Deadlines for review of new matter memoranda should be considered. Some sources recommend review of new matter sheets by all firm personnel within 24 hours, but far more common is a policy which assumes no conflict if a response is not sent within a short period of time. Unfortunately, timely attention to new matter memoranda is hard to achieve.
Extrinsic knowledge. In certain circumstances, the risk posed by conflicts of interest may justify research regarding relationships between a client and other persons related to the firm. A representative of a large public corporation may be unaware of critical relationships that can affect conflict analysis, such as the identity of subsidiaries and constituents. Many firms are now conducting some level of extrinsic research on their clients prior to accepting representation.
Analyze and Respond to Information
A proper conflict of interest system should address how attorneys should respond to potential conflicts of interest. Depending on the nature of the potential conflict, further analysis by a conflicts committee or ethics counsel may be appropriate. For potential conflicts in matters that the firm decides to accept, written disclosure to the client and consent from the client should be required. Disclosure and consent, however, should be viewed with a skeptical eye.

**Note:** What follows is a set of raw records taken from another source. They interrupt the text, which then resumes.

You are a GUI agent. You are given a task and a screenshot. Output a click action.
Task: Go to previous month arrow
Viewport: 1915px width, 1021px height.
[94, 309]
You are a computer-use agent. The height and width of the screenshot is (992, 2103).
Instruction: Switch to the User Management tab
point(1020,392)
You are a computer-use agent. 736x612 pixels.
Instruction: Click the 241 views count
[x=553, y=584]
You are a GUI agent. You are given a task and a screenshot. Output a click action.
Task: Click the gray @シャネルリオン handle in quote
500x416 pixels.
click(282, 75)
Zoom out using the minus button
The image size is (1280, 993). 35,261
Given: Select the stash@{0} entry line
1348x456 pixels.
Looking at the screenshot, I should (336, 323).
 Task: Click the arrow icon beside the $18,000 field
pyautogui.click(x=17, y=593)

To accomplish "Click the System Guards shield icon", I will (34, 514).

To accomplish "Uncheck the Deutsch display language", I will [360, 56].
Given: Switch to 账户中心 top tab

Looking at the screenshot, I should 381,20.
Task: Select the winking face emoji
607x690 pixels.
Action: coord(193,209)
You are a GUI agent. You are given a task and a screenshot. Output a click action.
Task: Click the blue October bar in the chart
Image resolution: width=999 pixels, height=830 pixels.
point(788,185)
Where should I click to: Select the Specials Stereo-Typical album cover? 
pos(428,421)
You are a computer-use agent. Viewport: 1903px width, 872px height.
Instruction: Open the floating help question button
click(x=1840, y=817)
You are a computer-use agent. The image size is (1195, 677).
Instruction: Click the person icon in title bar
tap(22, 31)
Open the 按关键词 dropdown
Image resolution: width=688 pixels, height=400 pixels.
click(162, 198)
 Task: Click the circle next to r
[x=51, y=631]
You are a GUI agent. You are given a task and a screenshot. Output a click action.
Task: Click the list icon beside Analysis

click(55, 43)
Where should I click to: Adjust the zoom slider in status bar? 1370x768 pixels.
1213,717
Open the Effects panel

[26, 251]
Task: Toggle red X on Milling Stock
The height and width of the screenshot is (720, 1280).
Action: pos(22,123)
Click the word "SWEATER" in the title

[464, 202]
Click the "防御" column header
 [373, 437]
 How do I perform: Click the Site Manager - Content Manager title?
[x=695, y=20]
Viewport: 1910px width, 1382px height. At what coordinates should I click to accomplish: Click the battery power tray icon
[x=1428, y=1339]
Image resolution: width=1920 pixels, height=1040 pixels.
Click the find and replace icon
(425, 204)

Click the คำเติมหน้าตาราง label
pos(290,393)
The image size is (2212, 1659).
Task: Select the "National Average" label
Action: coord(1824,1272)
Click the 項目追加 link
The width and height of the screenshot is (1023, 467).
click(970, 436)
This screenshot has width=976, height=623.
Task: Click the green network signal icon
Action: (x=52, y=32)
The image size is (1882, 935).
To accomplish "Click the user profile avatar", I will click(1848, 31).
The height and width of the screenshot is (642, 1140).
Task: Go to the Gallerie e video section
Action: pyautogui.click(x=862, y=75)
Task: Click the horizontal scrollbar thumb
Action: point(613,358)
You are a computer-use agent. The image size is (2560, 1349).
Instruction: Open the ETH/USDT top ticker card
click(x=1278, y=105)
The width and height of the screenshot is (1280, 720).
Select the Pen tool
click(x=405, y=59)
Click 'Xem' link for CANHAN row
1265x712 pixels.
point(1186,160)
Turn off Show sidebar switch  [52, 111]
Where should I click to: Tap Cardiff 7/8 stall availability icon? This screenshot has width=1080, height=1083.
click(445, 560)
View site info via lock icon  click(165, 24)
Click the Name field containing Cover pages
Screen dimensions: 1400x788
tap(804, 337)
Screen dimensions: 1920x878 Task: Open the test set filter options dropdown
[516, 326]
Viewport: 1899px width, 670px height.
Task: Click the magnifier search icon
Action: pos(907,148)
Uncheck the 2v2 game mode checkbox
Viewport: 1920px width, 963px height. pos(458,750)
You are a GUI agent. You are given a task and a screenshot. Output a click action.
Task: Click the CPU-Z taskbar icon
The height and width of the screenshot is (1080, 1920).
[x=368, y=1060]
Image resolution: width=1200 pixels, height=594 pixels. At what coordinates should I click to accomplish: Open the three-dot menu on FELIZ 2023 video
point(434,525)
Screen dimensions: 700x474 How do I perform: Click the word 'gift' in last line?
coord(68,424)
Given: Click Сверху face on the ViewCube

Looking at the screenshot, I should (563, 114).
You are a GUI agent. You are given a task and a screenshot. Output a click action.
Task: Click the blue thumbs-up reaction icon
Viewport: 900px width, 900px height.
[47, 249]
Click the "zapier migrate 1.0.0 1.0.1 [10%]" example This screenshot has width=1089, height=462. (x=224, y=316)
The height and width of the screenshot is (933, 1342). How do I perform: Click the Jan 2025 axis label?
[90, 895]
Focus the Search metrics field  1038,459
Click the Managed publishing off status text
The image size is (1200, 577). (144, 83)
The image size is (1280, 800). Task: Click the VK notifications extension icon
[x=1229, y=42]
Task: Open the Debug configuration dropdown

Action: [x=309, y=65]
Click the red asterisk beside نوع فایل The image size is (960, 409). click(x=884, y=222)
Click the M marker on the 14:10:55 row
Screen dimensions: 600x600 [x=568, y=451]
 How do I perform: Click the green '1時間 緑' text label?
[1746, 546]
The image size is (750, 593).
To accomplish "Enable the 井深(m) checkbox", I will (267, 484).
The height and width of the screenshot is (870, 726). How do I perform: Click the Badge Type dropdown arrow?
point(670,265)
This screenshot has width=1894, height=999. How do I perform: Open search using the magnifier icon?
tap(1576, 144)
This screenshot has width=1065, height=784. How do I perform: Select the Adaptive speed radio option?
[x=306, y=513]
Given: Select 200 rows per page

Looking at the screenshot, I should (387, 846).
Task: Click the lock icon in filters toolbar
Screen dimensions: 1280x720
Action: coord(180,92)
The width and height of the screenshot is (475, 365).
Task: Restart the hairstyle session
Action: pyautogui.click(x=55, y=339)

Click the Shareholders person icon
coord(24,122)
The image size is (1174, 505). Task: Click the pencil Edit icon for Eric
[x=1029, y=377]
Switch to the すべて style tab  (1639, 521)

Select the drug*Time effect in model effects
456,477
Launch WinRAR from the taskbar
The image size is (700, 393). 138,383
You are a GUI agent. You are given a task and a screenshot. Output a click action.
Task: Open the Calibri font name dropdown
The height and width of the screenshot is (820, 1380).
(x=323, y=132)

Too often, lawyers view the ethics rules as simply another legal issue that they can toss aside with well reasoned legal arguments accompanied by disclosure and consent. Unfortunately, a legalistic approach often fails to consider the possible role of a lay jury in analyzing the conflict. Being on the cutting edge of conflict analysis is a dangerous place to be. Even meticulous written disclosure and consent may be judged by juries in hindsight, and few attorneys can fathom every problem that might arise.
The disciplinary rules do not always require written disclosure and consent. In legal malpractice claims, without a written disclosure and consent a lawyer may find that the client recalls that no disclosure was made or consent obtained. Juries often get to decide such fact issues, and often find in favor of clients.
Disclosure to the client should include the advantages and disadvantages of multiple representation. One of the most common reasons for entering into multiple representation is frequently ignored in disclosures, to the detriment of attorneys. Multiple representation reduces legal fees. Disclosures should indicate to the client that saving legal fees is an advantage, but should also indicate that if the attorney must later withdraw when a potential conflict becomes untenable that the legal fees incurred could be substantial.
When a firm member believes a conflict has become untenable, procedures should give the attorney support for taking appropriate actions. Review by a conflict committee or ethics counsel should be mandatory. Withdrawal from the case should be undertaken as soon as possible after identification of an untenable conflict.
Feedback and Education
Conflicts systems are useless if firm personnel do not understand and use the system. It is critical that firms educate lawyers and assistants on how to use the system and why it is important. When errors are detected in the system, the firm must have clear to bring errors to the attention of management. Lawyers should be educated on new developments in conflict issues, and changes in systems may be necessary as conflict law changes.